For the downhill-focused, a hardshell ski pant will keep you dry when you inevitably stack. And, if you are lucky enough to get some powder and produce some spray – they will keep you warm and dry. Choose a pant with a bib if you plan to take it to Japan to ski powder (in Australia, you get away without it). The Mont Supersonic Pant (men's and women's) or the Rab Latok DV Bib are what I would go for. They breathe well and have full-length zips up the leg for putting on and taking off easily and increase airflow. Both pants have protective patches on the calf to provide protection from crampons.

For the touring-focused skier, a softshell pant may be the better option. Full waterproofing often is not necessary for ski-touring. Softshell pants breathe better for those long strenuous days, and are more flexible and comfortable. I use and love the Outdoor Research Iceline Versa Pant (women's and men's). It is extra high at the back, which makes it comfortable, keeps the pants in place and keeps your back warm. Another brilliant option is the Rab Defendor Pant, which has a slim fit, long leg length and a built-in belt. Both options are fleece-lined, have zippered bottom cuffs, fit outside boots and have crampon-reinforced leg patches.


Ski Gloves

The Outdoor Research Stormtracker Glove (men's and women's) keeps wind out, is water resistant, breathable, quick-drying and has a leather lining in the palm for better grip. It is also touch-screen compatible. A good choice for both touring- and downhill-focused backcountry skier.

If a thinner glove is needed – e.g. for the uphill push – the Outdoor Research PL Sensor range has options from thin liner to warmer. They can be used both as a liner and as a thinner (not water-resistant or windproof) glove option.


Snow Tents and 4-Season Tents

If you are planning to stay overnight, here are my picks for ski tents:

For a basecamp-style approach where you will not necessarily be moving your tent every day, the tunnel-shaped Mont Epoch (2-person tent) is great.
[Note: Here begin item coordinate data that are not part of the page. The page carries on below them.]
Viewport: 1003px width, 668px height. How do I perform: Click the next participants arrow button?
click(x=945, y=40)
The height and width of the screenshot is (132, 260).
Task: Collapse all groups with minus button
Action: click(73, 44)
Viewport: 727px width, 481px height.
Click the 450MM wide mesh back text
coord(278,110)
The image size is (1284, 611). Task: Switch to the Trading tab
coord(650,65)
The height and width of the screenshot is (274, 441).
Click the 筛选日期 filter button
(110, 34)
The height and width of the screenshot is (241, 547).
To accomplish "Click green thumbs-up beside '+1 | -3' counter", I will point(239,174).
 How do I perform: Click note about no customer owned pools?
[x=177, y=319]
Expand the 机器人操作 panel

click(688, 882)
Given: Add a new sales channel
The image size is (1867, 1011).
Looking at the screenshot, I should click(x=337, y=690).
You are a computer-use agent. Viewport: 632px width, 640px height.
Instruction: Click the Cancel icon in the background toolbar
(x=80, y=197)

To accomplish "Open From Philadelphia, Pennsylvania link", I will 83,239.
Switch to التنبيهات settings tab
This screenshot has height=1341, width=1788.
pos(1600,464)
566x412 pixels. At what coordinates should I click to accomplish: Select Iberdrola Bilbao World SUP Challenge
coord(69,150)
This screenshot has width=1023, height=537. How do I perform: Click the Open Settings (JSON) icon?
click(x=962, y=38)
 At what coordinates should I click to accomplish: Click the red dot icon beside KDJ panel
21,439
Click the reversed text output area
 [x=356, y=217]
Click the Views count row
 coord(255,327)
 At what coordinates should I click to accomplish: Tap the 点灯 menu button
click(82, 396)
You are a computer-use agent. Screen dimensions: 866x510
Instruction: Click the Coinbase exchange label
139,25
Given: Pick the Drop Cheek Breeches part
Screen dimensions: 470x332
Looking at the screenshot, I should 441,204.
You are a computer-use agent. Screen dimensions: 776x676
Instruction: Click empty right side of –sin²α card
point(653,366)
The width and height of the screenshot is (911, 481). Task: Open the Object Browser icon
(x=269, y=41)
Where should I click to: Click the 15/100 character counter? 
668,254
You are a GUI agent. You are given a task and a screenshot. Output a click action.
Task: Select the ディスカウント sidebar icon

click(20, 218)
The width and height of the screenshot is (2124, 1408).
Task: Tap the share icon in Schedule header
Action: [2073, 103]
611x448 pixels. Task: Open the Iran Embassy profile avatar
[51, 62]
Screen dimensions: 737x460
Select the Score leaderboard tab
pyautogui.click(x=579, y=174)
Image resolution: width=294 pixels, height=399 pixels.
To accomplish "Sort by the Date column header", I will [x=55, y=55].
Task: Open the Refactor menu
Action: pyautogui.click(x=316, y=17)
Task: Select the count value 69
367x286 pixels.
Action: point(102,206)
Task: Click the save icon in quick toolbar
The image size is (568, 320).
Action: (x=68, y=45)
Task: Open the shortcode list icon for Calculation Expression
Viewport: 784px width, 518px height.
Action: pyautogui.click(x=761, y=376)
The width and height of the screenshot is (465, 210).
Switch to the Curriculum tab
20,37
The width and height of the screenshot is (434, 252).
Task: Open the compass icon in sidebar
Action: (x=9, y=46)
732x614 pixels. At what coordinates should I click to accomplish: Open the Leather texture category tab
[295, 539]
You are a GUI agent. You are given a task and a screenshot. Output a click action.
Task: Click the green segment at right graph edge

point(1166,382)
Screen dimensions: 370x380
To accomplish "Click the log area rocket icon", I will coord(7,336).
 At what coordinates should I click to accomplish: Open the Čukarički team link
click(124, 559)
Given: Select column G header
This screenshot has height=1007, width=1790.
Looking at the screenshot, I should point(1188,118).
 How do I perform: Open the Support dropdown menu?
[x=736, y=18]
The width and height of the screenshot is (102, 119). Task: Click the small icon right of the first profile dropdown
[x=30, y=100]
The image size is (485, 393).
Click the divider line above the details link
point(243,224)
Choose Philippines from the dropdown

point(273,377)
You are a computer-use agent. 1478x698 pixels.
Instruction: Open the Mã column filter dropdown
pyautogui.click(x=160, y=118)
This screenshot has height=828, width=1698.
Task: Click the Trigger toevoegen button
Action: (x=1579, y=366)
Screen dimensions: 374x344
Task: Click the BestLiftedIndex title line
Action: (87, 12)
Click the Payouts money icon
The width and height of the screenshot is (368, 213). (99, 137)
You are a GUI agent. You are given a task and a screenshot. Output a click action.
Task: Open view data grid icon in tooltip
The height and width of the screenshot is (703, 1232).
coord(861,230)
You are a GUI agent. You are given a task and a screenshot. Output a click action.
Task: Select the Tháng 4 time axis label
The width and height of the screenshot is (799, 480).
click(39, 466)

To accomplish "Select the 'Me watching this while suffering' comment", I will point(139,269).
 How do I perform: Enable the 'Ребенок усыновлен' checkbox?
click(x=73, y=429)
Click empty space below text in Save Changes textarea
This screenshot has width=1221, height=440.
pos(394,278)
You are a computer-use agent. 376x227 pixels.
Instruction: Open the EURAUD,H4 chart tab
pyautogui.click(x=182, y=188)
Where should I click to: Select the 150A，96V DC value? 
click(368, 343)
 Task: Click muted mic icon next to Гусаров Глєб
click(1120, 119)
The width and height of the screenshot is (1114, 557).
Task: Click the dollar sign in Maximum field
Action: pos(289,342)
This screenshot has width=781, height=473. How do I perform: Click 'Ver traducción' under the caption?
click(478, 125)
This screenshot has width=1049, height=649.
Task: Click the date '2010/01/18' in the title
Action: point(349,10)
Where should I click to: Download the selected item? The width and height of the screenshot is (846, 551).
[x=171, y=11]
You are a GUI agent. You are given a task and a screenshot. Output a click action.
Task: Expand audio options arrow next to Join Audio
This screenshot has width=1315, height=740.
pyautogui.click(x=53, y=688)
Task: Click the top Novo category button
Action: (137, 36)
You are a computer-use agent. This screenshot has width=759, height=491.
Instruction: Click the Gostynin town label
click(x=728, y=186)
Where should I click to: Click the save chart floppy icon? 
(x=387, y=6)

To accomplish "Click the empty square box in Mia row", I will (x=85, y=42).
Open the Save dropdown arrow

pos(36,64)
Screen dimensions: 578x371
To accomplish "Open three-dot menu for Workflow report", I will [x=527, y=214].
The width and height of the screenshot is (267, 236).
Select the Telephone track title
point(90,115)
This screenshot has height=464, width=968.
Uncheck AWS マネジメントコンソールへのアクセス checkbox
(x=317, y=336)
It is spacious, has plenty of handy comfort features (pockets, ventilation options, snow flaps, etc.) and is sturdy for those windy, exposed nights in the Australian Alps. This tent is also great for the more touring-focused skier, because it is relatively lightweight (3.63kg) for its size and sturdiness. The Mont Epoch has one entrance, which can be positioned away from the wind to allow you to get air into the tent even in bad weather. The vestibule is spacious, and by digging a pit in the vestibule, you get space to comfortably put on or take off wet clothes and boil water.

If you are after something even lighter, the new Mont Dragonfly (2-person tent) is a dome-shaped 4-season tent at only 2.48kg. Its clever pole system makes it able to handle rough weather conditions and it is spacious enough to be able to move around a little on days the weather keeps you tent-bound. The tent has two entrances, with the ability to adjust the size of the opening to allow for ventilation without letting wind and weather inside the tent.